From: Asmus Freytag (asmusf@ix.netcom.com)
Date: Mon Feb 23 2009 - 01:55:11 CST
Mark,
I think Michael D. Adams has a point, which is worth considering.
NFC is clearly an important format and part of the reason to have
this FAQ is to convince people that normalization to NFC is not
prohibitive.
The full argument has two prongs. You've delivered the first one,
that is, "If I had to normalize the web, what's the complexity of the
task?". Your answer, of course, is that most of the web is close to
NFC, so on average, little work remains to be done beyond
verification (quick check).
The second question people want to be reassured is as follows:
"Is there some known data format that, for data in some language,
forces NFC to be unacceptably slow, if I have to predominantly
process data from that language?"
I believe that the answer to that question is also largely positive,
because most languages (or data formats) don't produce infinitely
long runs of combining characters that need composition or
reordering.
European data in NFD, which I suspect is not an actual worst
case in that light, produces about 10% characters that need
combination, but, as doubly accented characters are not
part of the usual alphabets, there's little scope for reordering.

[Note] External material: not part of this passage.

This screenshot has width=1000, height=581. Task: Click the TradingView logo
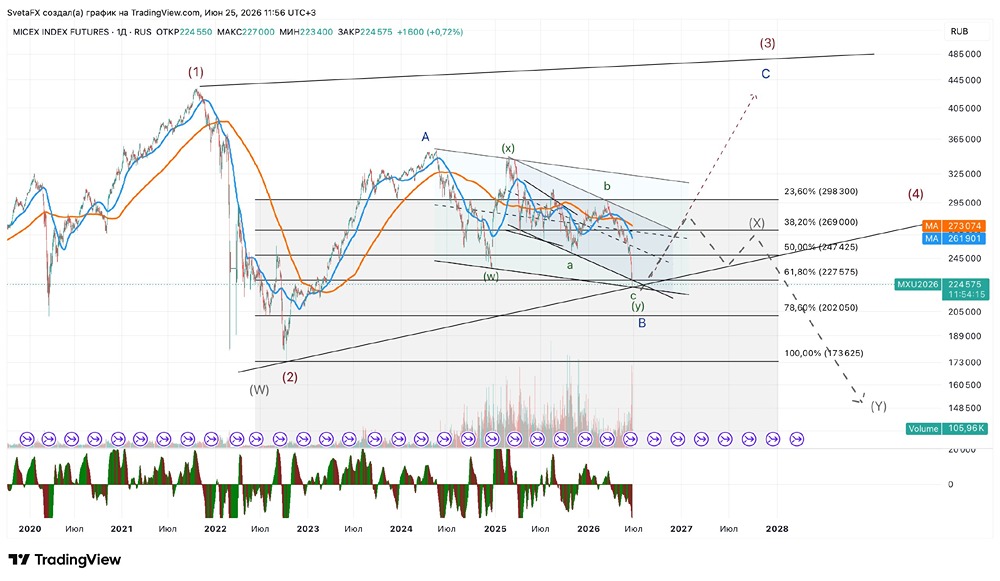64,560
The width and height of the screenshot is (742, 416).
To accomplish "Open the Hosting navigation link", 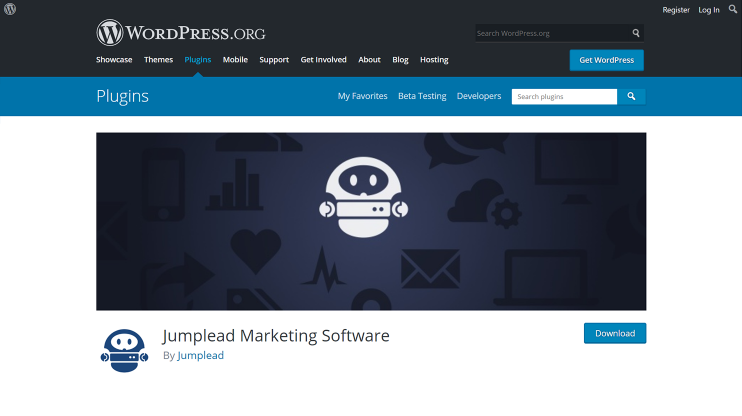I will tap(434, 60).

Any implementation that fast-tracks the remaining 90% of
characters in such data is still going to be fast. And any
dilution of such data with HTML/XML keys is going to
improve matters.
However, in order to win over people who harbor doubts,
it would be useful, if you (or people with experience of
challenging combinations of language and data format)
could discuss what "realistic" worst cases might look like
and discuss how that would affect the performance in
situations where such data were to dominate.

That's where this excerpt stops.